Which situation is an example of the nurse fulfilling the role of client advocate?
- A. The nurse brings the client pain medication when it is due.
- B. The nurse collaborates with other disciplines during the care conference.
- C. The nurse contacts the health-care provider when pain relief is not obtained.
- D. The nurse teaches the client to ask for medication before the pain gets to a '5.'
Correct Answer: C
Rationale: Contacting the HCP for inadequate pain relief advocates for the client’s comfort. Bringing medication, collaborating, and teaching are supportive but less advocacy-focused.
The nurse received a male client from the postanesthesia care unit. Which assessment data would warrant immediate intervention?
- A. The client's vital signs are T 97°F, P 108, R 24, and BP 80/40.
- B. The client is sleepy but opens the eyes to his name.
- C. The client is complaining of pain at a '5' on a 1-to-10 pain scale.
- D. The client has 20 mL of urine in the urinary drainage bag.
Correct Answer: A
Rationale: Tachycardia, tachypnea, and hypotension (80/40) suggest hypovolemic shock, requiring immediate intervention. Sleepiness, moderate pain, and low urine output are less urgent.
The surgical client's vital signs are T 98°F, P 106, R 24, and BP 88/40. The client is awake and oriented times three (3) and the skin is pale and damp. Which intervention should the nurse implement first?
- A. Call the surgeon and report the vital signs.
- B. Start an IV of D5RL with 20 mEq KCl at 125 mL/hr.
- C. Elevate the feet and lower the head.
- D. Monitor the vital signs every 15 minutes.
Correct Answer: C
Rationale: Tachycardia, hypotension, and pale, damp skin suggest hypovolemic shock; Trendelenburg position (feet elevated, head lowered) improves cerebral perfusion, the first intervention. Surgeon notification, IV fluids, and monitoring follow.
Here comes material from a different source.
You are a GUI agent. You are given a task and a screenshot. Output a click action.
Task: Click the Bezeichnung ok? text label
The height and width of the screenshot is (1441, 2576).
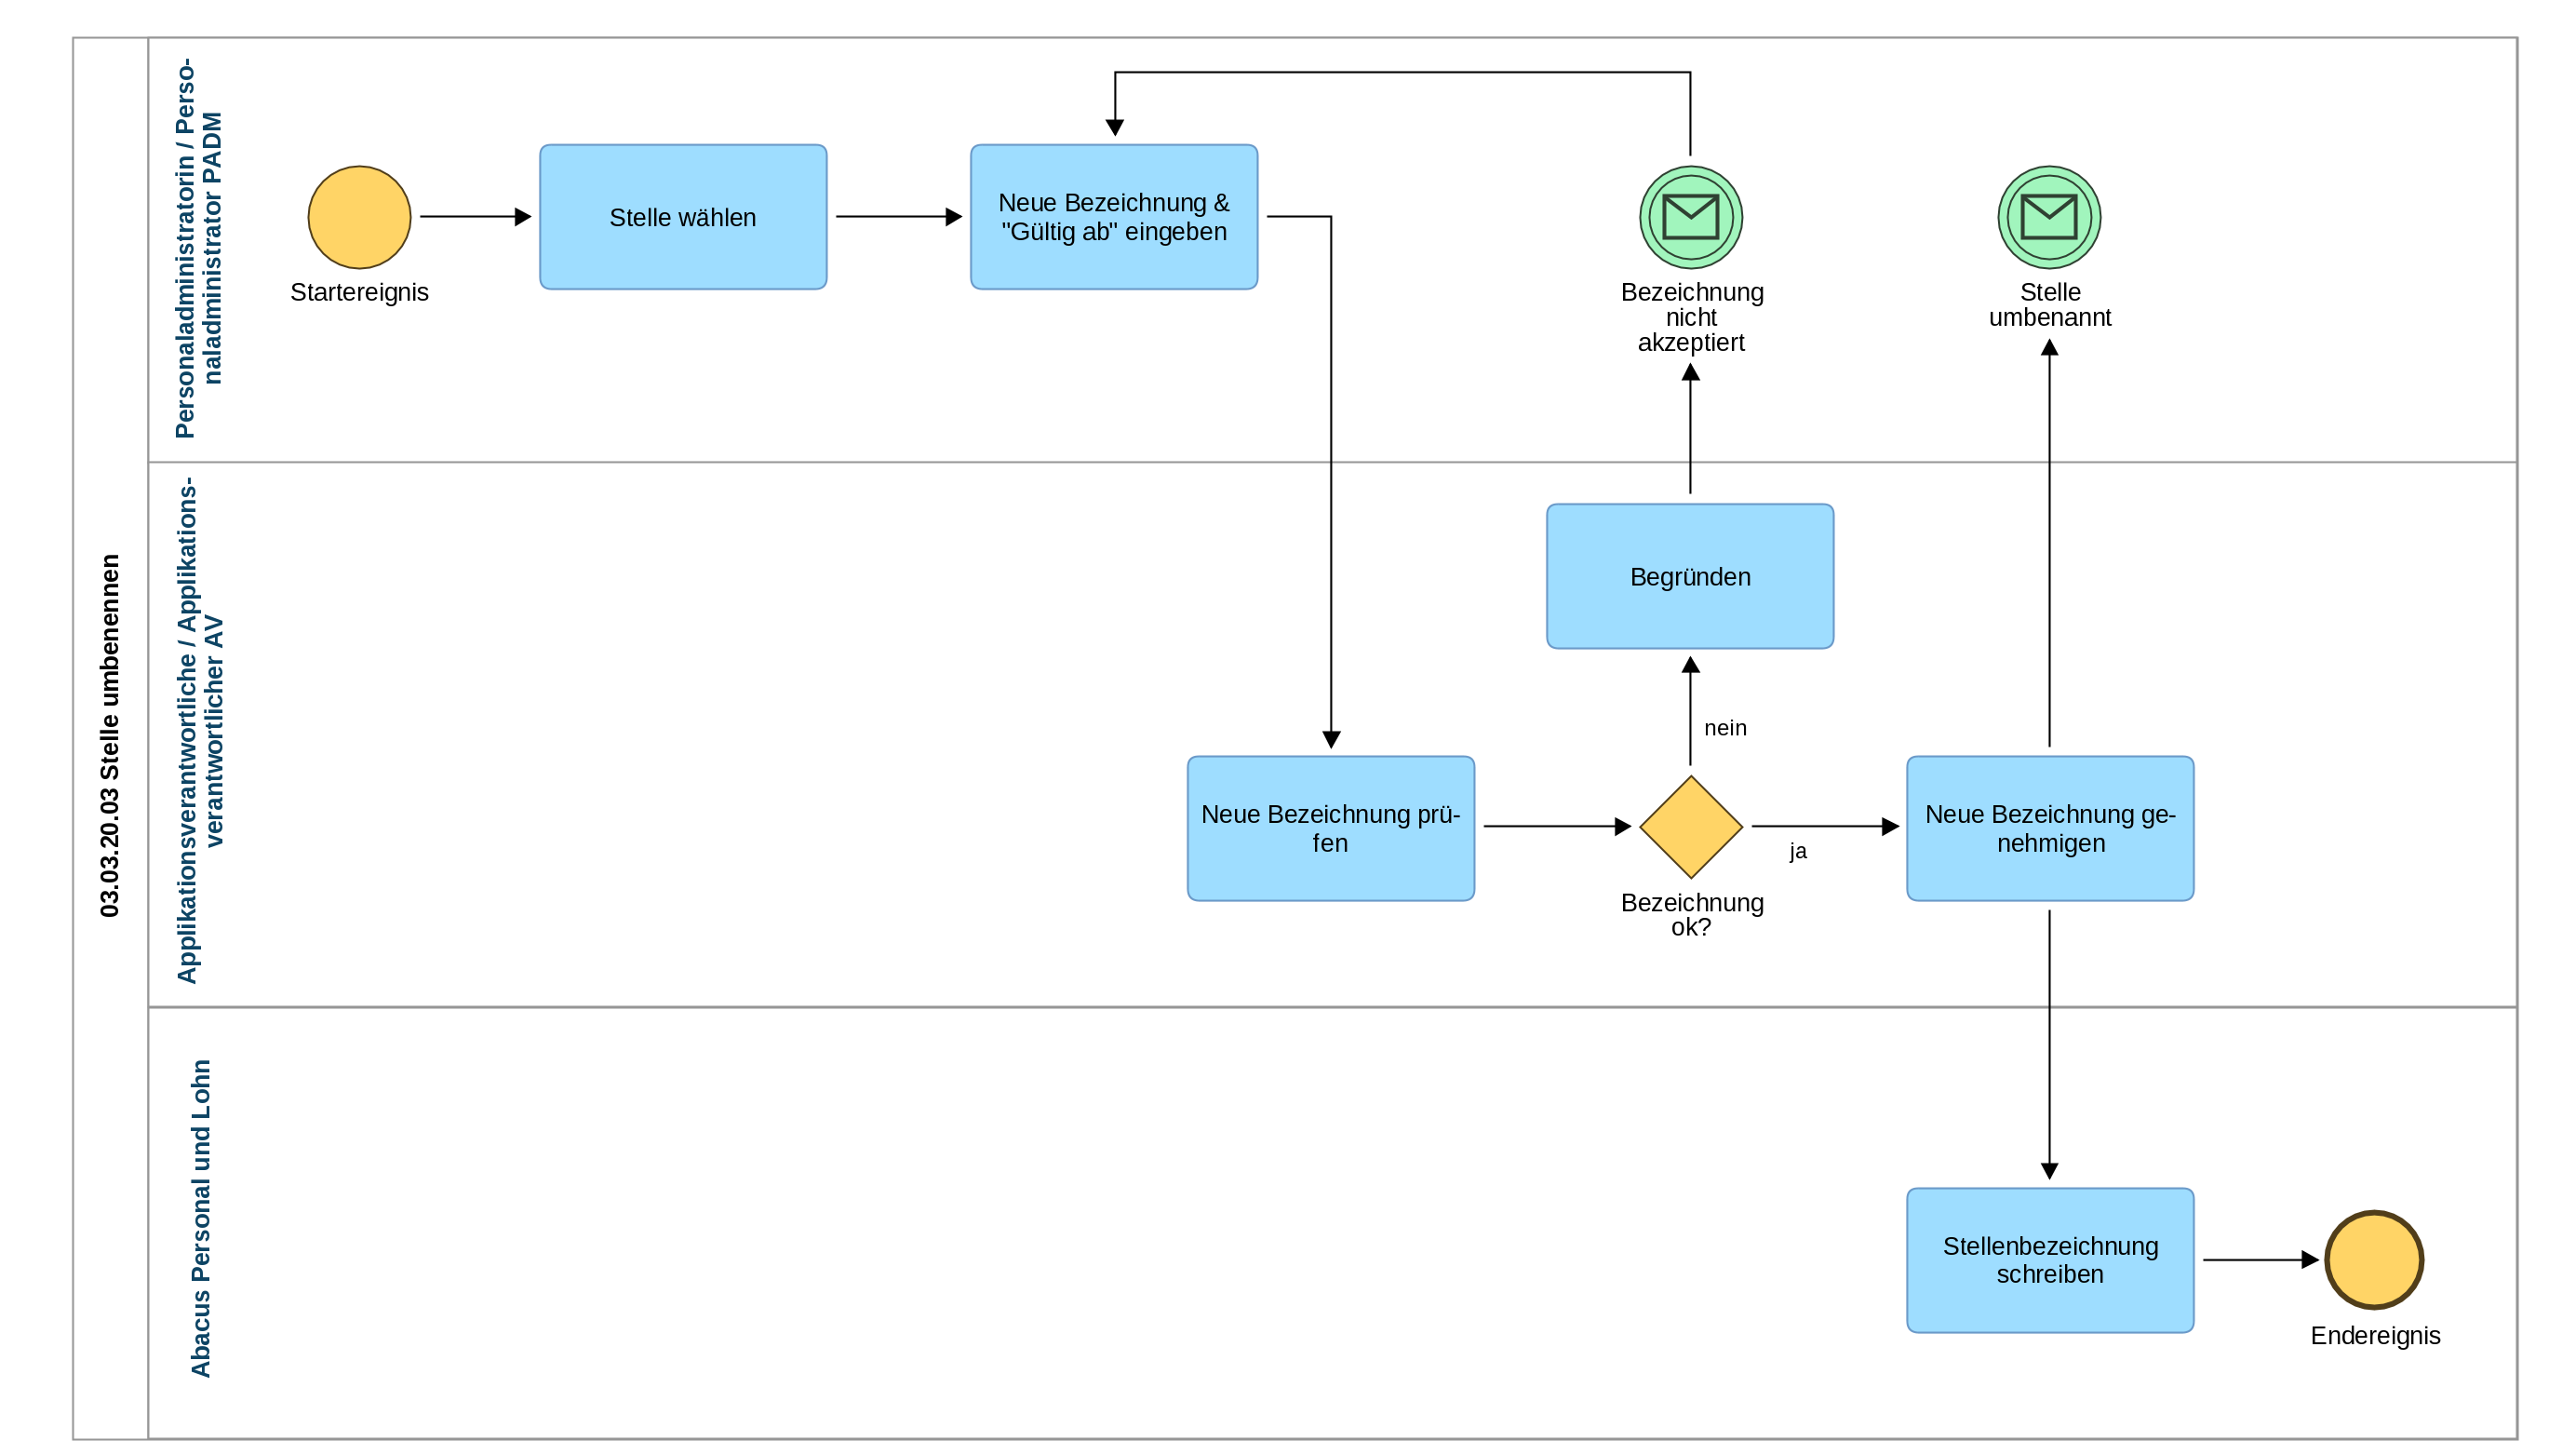1691,914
Which situation demonstrates the circulating nurse acting as the client's advocate?
- A. Plays the client's favorite audio book during surgery.
- B. Keeps the family informed of the findings of the surgery.
- C. Keeps the operating room door closed at all times.
- D. Calls the client by the first name when the client is recovering.
Correct Answer: C
Rationale: Keeping the OR door closed maintains privacy and asepsis, advocating for client safety. Audio books, family updates, and name use are supportive but less critical.